◆ **YOUR GOAL**
Scan the records for the word "computer". Return each line where it is found.

◆ **DATASET RECORDS**
################
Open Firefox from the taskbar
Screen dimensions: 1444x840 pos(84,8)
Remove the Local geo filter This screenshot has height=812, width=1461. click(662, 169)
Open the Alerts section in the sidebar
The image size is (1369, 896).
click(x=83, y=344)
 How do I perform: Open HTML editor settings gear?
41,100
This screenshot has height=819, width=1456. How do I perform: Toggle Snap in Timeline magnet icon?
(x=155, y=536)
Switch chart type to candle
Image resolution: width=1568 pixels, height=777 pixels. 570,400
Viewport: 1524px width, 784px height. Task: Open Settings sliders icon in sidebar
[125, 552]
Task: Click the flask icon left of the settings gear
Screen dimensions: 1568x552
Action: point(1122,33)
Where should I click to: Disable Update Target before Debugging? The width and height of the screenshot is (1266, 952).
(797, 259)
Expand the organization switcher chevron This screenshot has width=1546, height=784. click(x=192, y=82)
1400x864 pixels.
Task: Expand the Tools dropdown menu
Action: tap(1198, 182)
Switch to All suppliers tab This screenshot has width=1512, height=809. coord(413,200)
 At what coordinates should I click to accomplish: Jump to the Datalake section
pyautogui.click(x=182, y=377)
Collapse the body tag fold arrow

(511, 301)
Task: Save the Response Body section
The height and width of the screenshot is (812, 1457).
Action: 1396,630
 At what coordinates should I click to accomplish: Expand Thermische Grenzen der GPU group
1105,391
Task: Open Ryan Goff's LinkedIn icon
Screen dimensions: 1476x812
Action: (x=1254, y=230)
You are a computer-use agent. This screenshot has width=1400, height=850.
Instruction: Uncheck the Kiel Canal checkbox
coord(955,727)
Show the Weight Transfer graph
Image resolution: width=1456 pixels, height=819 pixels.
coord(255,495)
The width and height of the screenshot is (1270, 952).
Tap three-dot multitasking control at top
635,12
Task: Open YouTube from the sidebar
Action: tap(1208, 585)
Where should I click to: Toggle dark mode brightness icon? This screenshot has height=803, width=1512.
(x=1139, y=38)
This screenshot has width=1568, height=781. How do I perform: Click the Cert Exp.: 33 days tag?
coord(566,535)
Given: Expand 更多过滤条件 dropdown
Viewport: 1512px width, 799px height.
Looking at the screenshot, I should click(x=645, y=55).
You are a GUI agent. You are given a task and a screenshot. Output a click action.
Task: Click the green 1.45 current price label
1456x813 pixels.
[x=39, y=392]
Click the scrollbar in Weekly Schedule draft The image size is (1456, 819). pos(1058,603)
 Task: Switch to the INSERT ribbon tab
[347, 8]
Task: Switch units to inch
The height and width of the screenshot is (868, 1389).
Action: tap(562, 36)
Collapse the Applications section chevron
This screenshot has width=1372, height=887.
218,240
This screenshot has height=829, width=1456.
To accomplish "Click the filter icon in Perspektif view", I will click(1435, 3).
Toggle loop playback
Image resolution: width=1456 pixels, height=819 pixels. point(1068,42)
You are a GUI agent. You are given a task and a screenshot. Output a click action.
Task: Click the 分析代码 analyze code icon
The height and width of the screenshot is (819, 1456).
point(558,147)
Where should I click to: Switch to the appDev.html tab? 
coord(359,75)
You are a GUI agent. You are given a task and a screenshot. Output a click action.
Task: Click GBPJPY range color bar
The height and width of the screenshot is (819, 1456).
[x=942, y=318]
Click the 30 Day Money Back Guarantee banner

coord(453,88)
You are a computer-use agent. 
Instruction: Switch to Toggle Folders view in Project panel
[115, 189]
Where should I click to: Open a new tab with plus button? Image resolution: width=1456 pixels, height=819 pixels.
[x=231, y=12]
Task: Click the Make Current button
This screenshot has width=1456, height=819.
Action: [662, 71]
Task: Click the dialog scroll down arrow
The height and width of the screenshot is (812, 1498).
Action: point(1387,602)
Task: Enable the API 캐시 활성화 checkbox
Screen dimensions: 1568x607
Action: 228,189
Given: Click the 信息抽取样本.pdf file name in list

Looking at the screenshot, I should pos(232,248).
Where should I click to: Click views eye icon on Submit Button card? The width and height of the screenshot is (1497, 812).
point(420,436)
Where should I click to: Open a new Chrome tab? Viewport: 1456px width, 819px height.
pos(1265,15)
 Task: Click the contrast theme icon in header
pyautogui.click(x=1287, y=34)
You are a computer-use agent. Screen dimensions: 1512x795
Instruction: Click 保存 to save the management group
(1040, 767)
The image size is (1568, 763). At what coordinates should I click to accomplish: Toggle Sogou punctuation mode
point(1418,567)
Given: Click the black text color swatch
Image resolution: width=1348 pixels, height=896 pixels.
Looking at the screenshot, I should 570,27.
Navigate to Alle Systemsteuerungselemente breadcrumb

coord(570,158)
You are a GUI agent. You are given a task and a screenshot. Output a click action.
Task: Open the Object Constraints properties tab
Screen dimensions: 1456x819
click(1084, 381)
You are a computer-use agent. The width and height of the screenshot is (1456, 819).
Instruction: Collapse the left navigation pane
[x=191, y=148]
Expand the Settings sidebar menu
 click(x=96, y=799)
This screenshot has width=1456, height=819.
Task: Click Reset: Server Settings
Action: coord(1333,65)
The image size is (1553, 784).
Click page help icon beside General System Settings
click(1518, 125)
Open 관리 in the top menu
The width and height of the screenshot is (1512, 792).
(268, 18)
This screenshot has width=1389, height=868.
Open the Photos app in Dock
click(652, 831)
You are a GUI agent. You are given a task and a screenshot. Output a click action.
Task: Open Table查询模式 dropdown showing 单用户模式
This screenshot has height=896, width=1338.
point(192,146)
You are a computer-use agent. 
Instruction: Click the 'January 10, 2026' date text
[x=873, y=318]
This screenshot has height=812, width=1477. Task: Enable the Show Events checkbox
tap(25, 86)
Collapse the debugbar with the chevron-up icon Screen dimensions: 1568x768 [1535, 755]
################
◆ **EXERCISE ANSWER**
You are a computer-use agent. This screenshot has width=1400, height=850.
You are a computer-use agent. 
You are a computer-use agent. Screen dimensions: 1512x795
You are a computer-use agent. The width and height of the screenshot is (1456, 819).
You are a computer-use agent. 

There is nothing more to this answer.